Campbell was unique in a sense. He came along at the same time as Heinrich Zimmer and Carl Jung and Picasso. He was also a great athlete. And he didn’t pander to the illusions of authority. In that sense he became that rare thing – and only really toward the end of his life, after PBS Journalist Bill Moyers interviewed him, a popular academic. Many were jealous of his fame and success.
But, it was his love of stories that powered his resolve. He was a very inspiring man in that sense. The father of the discipline of comparative mythology – certainly in the West.
Fundamentally, he recognized the heroism of being human. Just to be born you must go through several challenges. Calm seas do not make a great mariner. Evolution demands tests.

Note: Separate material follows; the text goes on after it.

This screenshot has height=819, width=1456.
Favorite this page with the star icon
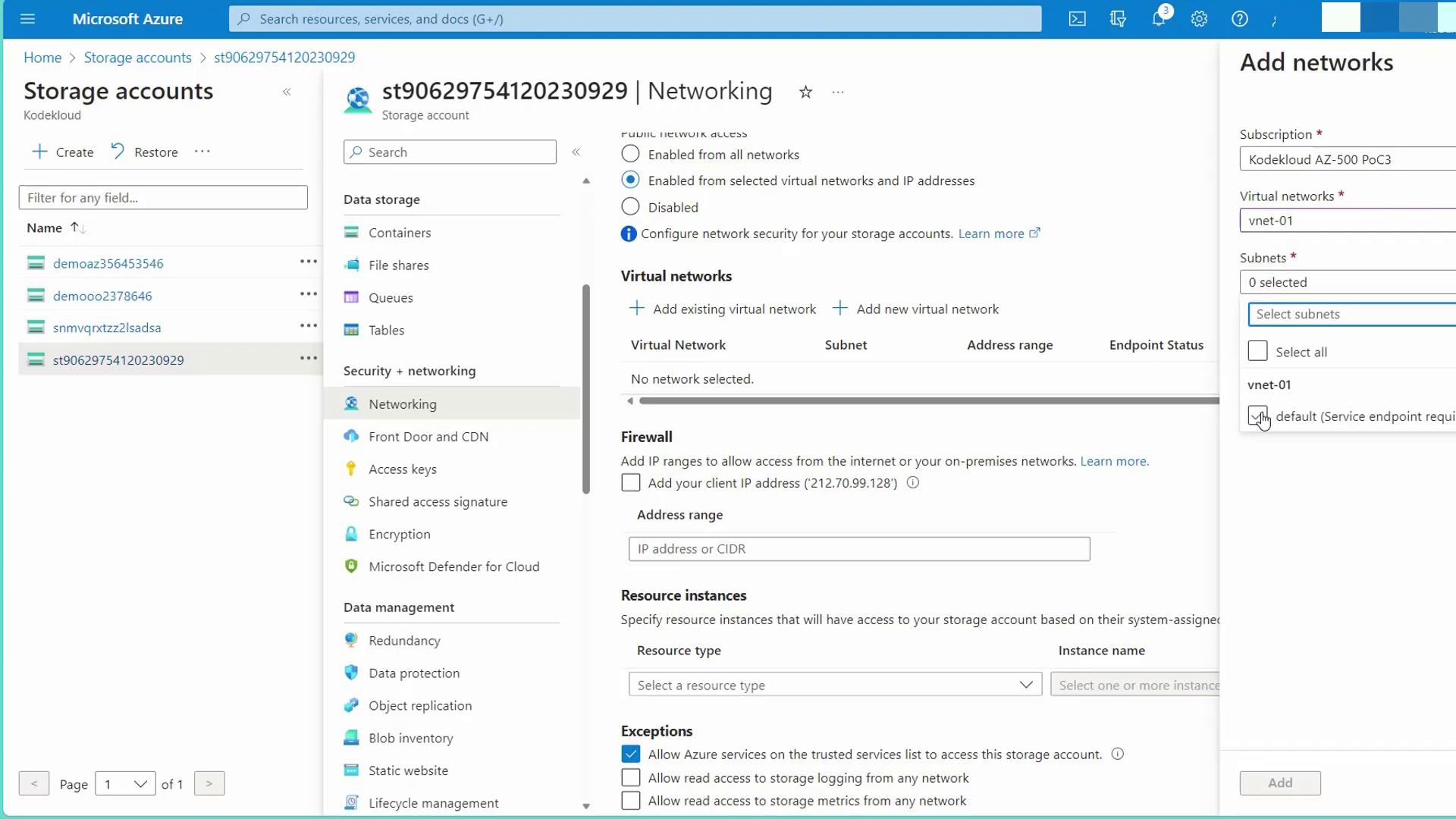pos(805,93)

He was fascinated with the Native Americans and the Arthurian myths and the work of Jung and myths from all over the planet. He called the mythic imagination the Song of Songs. He was very much with the zeitgeist of his times.
He clarified the four functions of myth. You can look them up under that phrase and his name.

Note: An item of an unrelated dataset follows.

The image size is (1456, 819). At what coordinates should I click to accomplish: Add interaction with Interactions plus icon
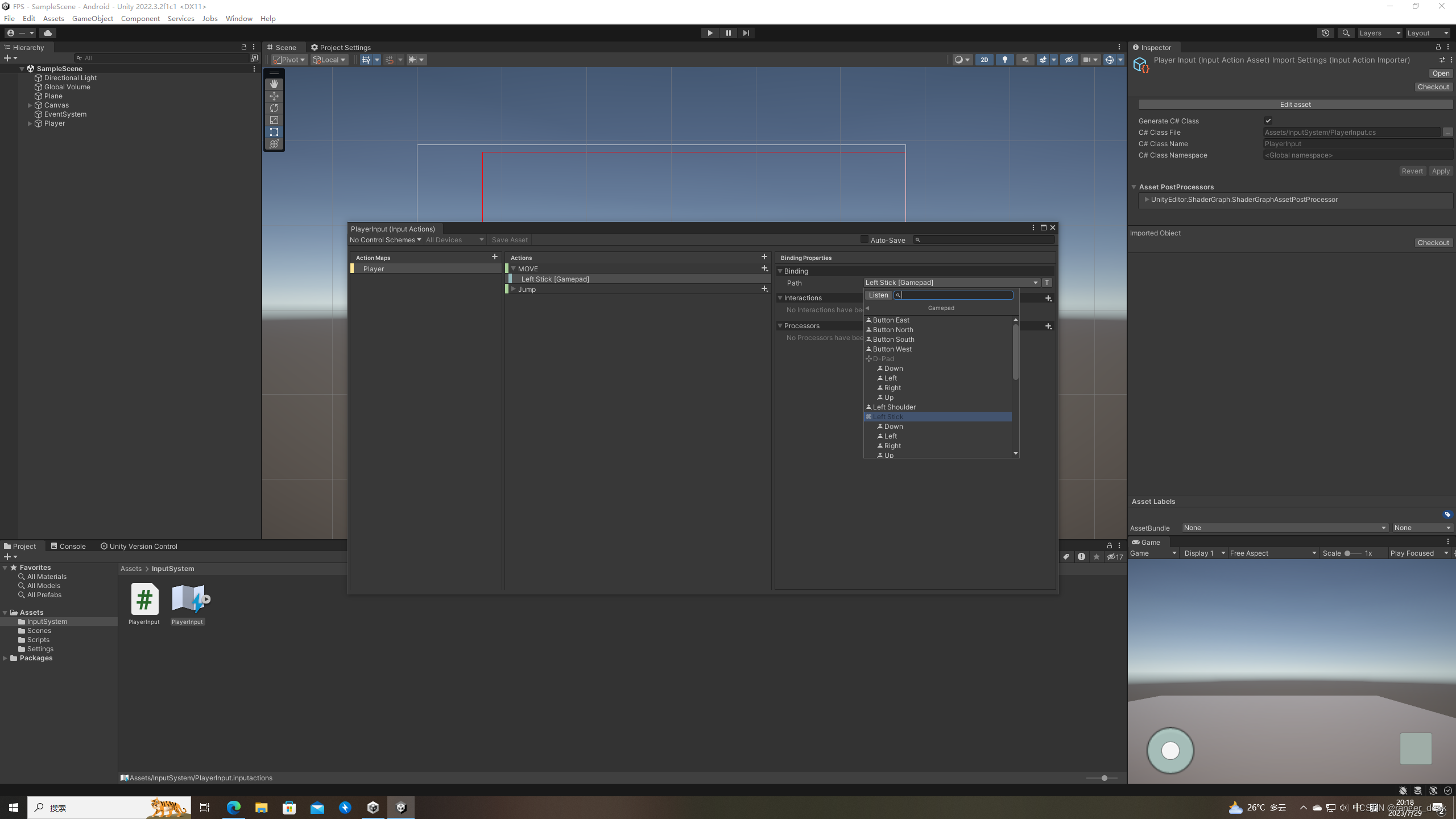[x=1048, y=298]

Yet, the first one is that the function of myth is to initiate a sense of awe in man.
It’s ironic that George Lucas named his hero Luke Skywalker. One of the most important men, in terms of influence, in human history, was Abaris the Skywalker. He walked 5000 miles to meet Pythagoras and gift him many wisdoms. From Mongolia to Greece. Pythagoras, Empedocles, Herodotus and Parmenides, more than any other men, they paved the way for the modern society we see virtually planet wide today.
Abaris clarified certain Eastern understandings to Pythagoras and he consequently grew immediately and immensely as a mathematician and natural philosopher. I sense the meeting of those men was very important in human history. It’s as if two cultures fused and accelerated forward in their meeting. The blooming blue lotus of that cultural moment. Yet, it was part of a larger wave. And Parmenides and Empedocles made significant contributions that shape our world to this day.
And whether you look at a leaf or interact with a clerk or a doctor or a mountain or a praying mantis – you do find that what fascinated Joseph Campbell about myth applies to you and all life too. Awe is the first and most enduring law of life and function of myth.
But how do you find it? Should it not be natural to you as it is to some.
Well, you sit with what Campbell said that myth or stories or science is essentially talking about, and that is:
“What is talking?”
Is it arrogance?
And, most importantly:
Intelligence? (where intelligence means to read between the lines of thought)
What is it?
There’s a web of intrigue therein. One might call it the human condition. Yet, I find Campbell’s question is very insightful, and when handled wisely, the seed and guiding wisdom, to he who has the ears to ear, behind incomparable love.